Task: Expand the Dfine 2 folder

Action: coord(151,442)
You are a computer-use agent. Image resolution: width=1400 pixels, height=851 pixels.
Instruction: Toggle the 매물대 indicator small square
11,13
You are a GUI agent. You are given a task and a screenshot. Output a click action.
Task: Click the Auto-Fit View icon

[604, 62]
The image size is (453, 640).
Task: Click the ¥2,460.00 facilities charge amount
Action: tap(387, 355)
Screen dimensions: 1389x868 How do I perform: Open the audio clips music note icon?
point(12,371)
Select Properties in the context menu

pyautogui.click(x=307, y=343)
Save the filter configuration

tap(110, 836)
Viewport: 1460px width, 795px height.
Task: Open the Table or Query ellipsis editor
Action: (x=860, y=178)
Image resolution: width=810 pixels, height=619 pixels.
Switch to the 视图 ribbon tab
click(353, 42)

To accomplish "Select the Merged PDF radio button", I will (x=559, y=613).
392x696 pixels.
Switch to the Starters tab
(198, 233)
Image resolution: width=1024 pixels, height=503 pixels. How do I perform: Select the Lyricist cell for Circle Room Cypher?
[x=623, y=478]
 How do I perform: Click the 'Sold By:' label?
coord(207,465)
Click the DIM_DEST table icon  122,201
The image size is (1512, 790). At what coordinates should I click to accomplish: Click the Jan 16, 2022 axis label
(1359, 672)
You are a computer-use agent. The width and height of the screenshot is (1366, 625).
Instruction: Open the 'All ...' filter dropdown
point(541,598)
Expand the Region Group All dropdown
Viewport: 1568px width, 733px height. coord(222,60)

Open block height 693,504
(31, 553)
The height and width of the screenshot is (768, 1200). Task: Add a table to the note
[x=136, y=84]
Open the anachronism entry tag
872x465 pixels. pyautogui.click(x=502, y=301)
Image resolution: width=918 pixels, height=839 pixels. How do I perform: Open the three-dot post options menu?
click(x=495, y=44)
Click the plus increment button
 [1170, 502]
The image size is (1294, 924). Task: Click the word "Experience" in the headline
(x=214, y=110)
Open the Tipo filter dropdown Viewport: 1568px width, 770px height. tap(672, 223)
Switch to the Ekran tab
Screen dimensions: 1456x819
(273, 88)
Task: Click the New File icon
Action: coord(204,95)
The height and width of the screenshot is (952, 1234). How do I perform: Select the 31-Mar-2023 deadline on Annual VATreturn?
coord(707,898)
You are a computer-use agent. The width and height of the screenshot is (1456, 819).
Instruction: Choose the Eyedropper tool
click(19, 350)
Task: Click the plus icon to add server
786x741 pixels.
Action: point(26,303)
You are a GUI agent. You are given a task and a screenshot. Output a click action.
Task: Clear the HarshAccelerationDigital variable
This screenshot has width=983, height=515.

_ _ _ _

» Task description
Please repeat the entries above exactly, from the line holding "Expand the Region Group All dropdown" through the line holding "Action: coord(204,95)", with both of those lines included.

» Worked answer
Expand the Region Group All dropdown
Viewport: 1568px width, 733px height. coord(222,60)

Open block height 693,504
(31, 553)
The height and width of the screenshot is (768, 1200). Task: Add a table to the note
[x=136, y=84]
Open the anachronism entry tag
872x465 pixels. pyautogui.click(x=502, y=301)
Image resolution: width=918 pixels, height=839 pixels. How do I perform: Open the three-dot post options menu?
click(x=495, y=44)
Click the plus increment button
 [1170, 502]
The image size is (1294, 924). Task: Click the word "Experience" in the headline
(x=214, y=110)
Open the Tipo filter dropdown Viewport: 1568px width, 770px height. tap(672, 223)
Switch to the Ekran tab
Screen dimensions: 1456x819
(273, 88)
Task: Click the New File icon
Action: coord(204,95)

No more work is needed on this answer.